Он проповедовал, убеждал, обращал, создавал ячейки. Он не покидал город или селение, не назначив ответственного за кружок адептов — шиитов, уставших от бесплодного ожидания персидских либо арабских суннитов, доведенных до отчаяния турецким правлением, юношей, охваченных бунтарскими настроениями, верующих, ищущих в религии большей строгости. Армия Хасана росла не по дням, а по часам. Его приверженцев окрестили батини, тайными людьми, считали их еретиками, атеистами. Улемы предавали их анафеме: «Горе тому, кто присоединится к ним, сядет за один с ними стол, горе тем, кто породнится с ними, связав себя брачными узами, а проливать их кровь столь же законно, как поливать сад».
Напряжение росло, слова уже были не в силах сдержать всю накопившуюся в людях ненависть. В городе Савах мулла донес властям о нескольких прихожанах, которые в часы молитвы держались в мечети особняком. Восемнадцать человек были взяты под стражу, а несколько дней спустя муллу нашли заколотым кинжалом. Низам Эль-Мульк распорядился устроить показательную казнь: в убийстве обвинили мастерового-исмаилита и подвергли жестоким пыткам, после чего распяли, а тело протащили по базарным улицам.
«Этот священнослужитель стал первой жертвой исмаилитов, этот столяр — их первым мучеником» — записал один из авторов хроники и добавил, что первый большой успех был одержан единомышленниками Хасана неподалеку от города Каина, к югу от Нишапура. Из Кирмана шел караван, состоящий из более шести сотен купцов и паломников, со значительным грузом сурьмы. Когда до Каина оставалось меньше дня, вооруженные люди в масках преградили ему дорогу. Один старейшина подумал, что это разбойники, и хотел по обыкновению откупиться.

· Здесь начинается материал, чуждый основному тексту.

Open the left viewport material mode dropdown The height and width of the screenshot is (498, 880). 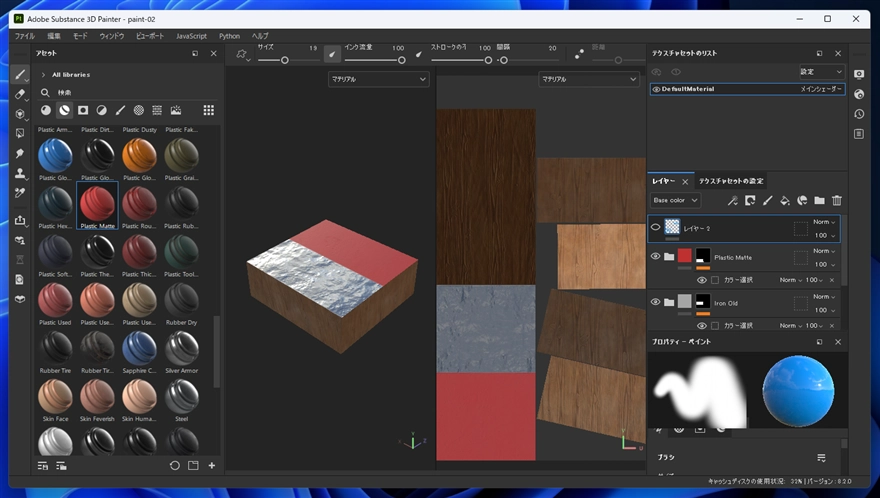pyautogui.click(x=378, y=79)
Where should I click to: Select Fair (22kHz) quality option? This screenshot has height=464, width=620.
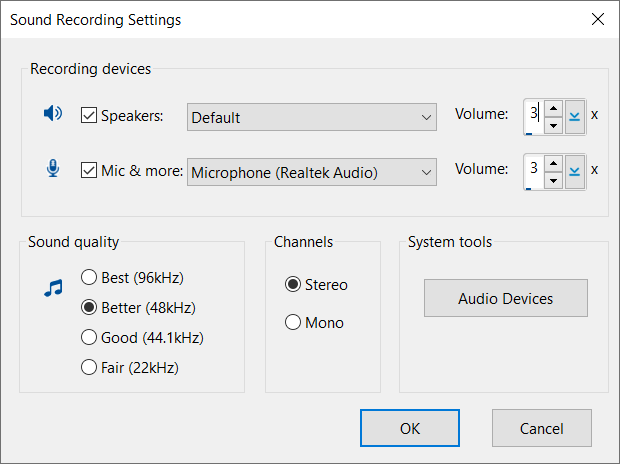(x=89, y=368)
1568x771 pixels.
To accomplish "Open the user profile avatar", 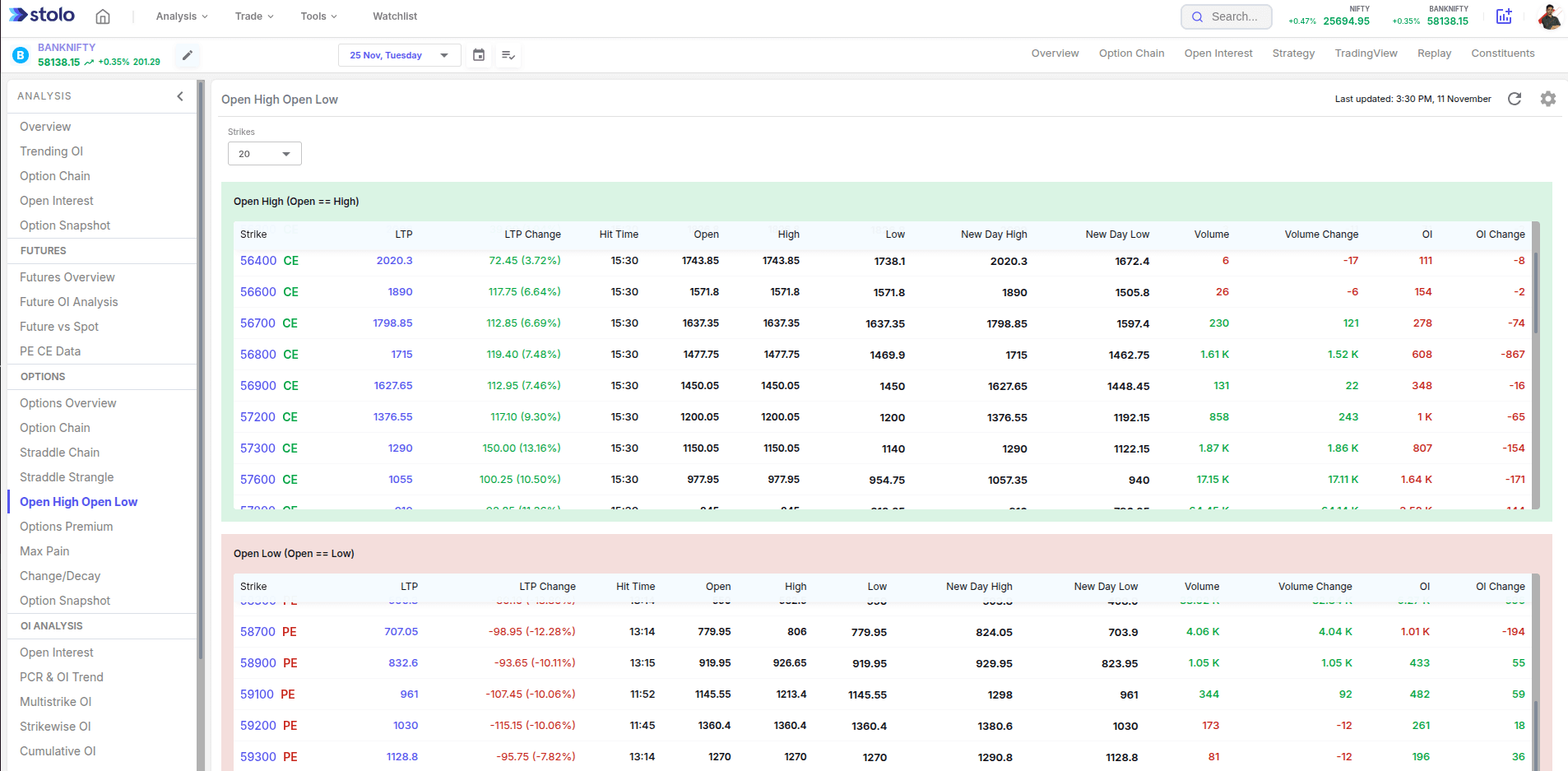I will click(x=1549, y=16).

Но не тут-то было. Путников отвели в крепость, где продержали несколько дней, предлагая стать приверженцами исмаилизма. Кое-кто согласился, кого-то выпустили, но большинство было зарезано.
Уже вскоре этот случай с караваном казался пустяковым в сравнении с той гигантской подспудной пробой сил, которая, была предпринята повсеместно. Череда убийств прокатилась по городам и весям, не щадя никого и ничего; — «сельджукский мир» дал трещину.
Как раз в это время и разразился знаменитый самаркандский кризис. «Причиной всему — кади Абу-Тахер», — категорически заявлял автор одной из хроник. Однако все было гораздо сложнее.
И правда, одним ноябрьским днем давний покровитель Хайяма нагрянул в Исфахан с женами и скарбом, ругаясь на чем свет стоит и изрыгая проклятия. Въехав в город через Тирахские ворота, он направился к дому Хайяма, и тот разместил его у себя, счастливый возможностью отплатить кади добром за добро. После приветствий и изъявлений чувств Абу-Тахер чуть не плача справился:
— Как бы мне поскорее поговорить с Низамом Эль-Мульком?
Никогда еще Хайям не видел кади в таком жалком состоянии.
— Сегодня же вечером пойдем к нему. Стряслось что-то серьезное? — пытаясь успокоить его, спросил он.
— Пришлось бежать из Самарканда.
Больше он не смог вымолвить ни слова, голос его пресекся, слезы хлынули из глаз. Со времени их последней встречи он сильно сдал, весь как-то поблек, побелел, и только по-прежнему воинственно топорщились его густые черные брови. Омар попытался успокоить его, поправив тюрбан, кади взял себя в руки и повел рассказ:
— Помнишь ли ты человека, прозванного Рассеченным?
— Как же мне не помнить того, кто чуть не прикончил меня.
— Помнишь, как он распоясывался при малейшем подозрении на ересь? Так вот, уже три года, как он примкнул к исмаилитам и сегодня проповедует их заблуждения с тем же рвением, с каким прежде защищал истинную веру. Сотни, тысячи горожан пошли за ним. Он — хозяин улиц, он диктует свою волю торговцам с базара. Трижды говорил я с ханом по этому поводу. Ты знал Насер-хана с его вспышками гнева, приступами жестокости или расточительности — царство ему небесное, — так вот я поминаю его в каждой своей молитве. Власть перешла к его племяннику Ахмеду, молокососу, нерешительному, непредсказуемому. Прямо не знаешь, с какого бока к нему подступиться. Не раз жаловался я ему на выходки еретиков, объяснял, чем они опасны, а он рассеянно, со скучающим видом слушал меня. Видя его бездействие, я собрал страженачальников, а также нескольких преданных мне государственных мужей и попросил организовать наблюдение за сборищами исмаилитов. Три человека, сменяясь, ходили по пятам за Рассеченным, собирая сведения для моего подробного отчета хану, которому я надеялся открыть глаза. Так продолжалось до того дня, когда мне доложили о появлении в Самарканде главаря еретиков.